Auch die Konkurrenz sei nervös, weiß Lugner. Schließlich ist das Ziel für das Kinozentrum mit 13 Sälen und 1840 Sitzplätzen hochgesteckt: 550.000 Besucher erwartet der Baumeister für das erste Jahr. Lugner weiß auch schon, wer sich fürchten muss: "Dem Apollo-Kino und der Millennium City werden wir Besucher wegnehmen."

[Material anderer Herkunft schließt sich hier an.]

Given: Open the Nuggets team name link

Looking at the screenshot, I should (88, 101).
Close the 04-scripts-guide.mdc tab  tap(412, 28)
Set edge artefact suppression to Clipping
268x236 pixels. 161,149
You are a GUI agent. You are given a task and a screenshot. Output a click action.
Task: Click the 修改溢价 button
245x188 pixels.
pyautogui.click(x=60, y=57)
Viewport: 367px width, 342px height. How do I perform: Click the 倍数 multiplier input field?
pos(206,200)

Tatsächlich ist der Wiener Kinomarkt schon jetzt mit Großkinos übersättigt, die Besucherzahlen sind rückläufig. Im ersten Halbjahr 2005 verzeichneten die österreichischen Kinos mit rund sieben Millionen Besuchern einen Rückgang von 18,3 Prozent. Das Lugner-Kino ist bereits das zehnte Kino mit über 1500 Sitzplätzen. "Man kann auch in einem hochbesetzten Markt erfolgreich sein - wenn man andere verdrängt", bestätigt Wolfgang Richter, Geschäftsführer von Regioplan Consulting, Spezialist für Standortanalysen. Er kann sich vorstellen, dass künftig weitere Großkinos aufsperren könnten, wenn sie an einem gut erreichbaren Einkaufszentrum liegen - andere würden verdrängt.

Das Kinosterben ist längst Alltag in Wien: Nach dem Megaplex-Boom in den 1990er-Jahren, mussten viele Großkinos Einbußen hinnehmen, 2002 wurde das Kino in der Lassallestraße geschlossen, das Multiplex bei der Reichsbrücke wird umgebaut.

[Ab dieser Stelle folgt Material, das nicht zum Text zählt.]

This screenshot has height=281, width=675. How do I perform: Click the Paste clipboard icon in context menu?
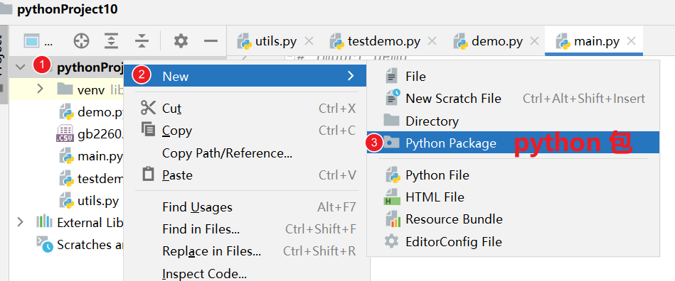pyautogui.click(x=148, y=175)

Lugner will mit der Lage direkt am Gürtel im 15. Bezirk punkten, wo es eine hohe Bevölkerungsdichte, aber wenig Angebote gibt. Gratis-Parkplätze, Gratis-Sportübertragungen, die neue Glasbrücke über den Gürtel und natürlich das nunmehr um zwei Ebenen erweiterte Lugner-Einkaufszentrum sollen zusätzlich Gäste anziehen. "Wir wollen nicht über den Preis kämpfen, sondern mit einer qualitativ hochwertigen Entertainmentlandschaft", beschreibt Lugner seine Strategie. Besonders stolz ist er auf die Sessel, die mit verstellbaren Lehnen ausgerüstet sind und mit 1,40 Meter Abstand zur nächsten Reihe genügend Beinfreiheit bieten. Für anspruchsvolle Besucher gibt es in vier Sälen einen VIP-Bereich, die "Lugner Lounge" mit einem Reihenabstand von zwei Metern.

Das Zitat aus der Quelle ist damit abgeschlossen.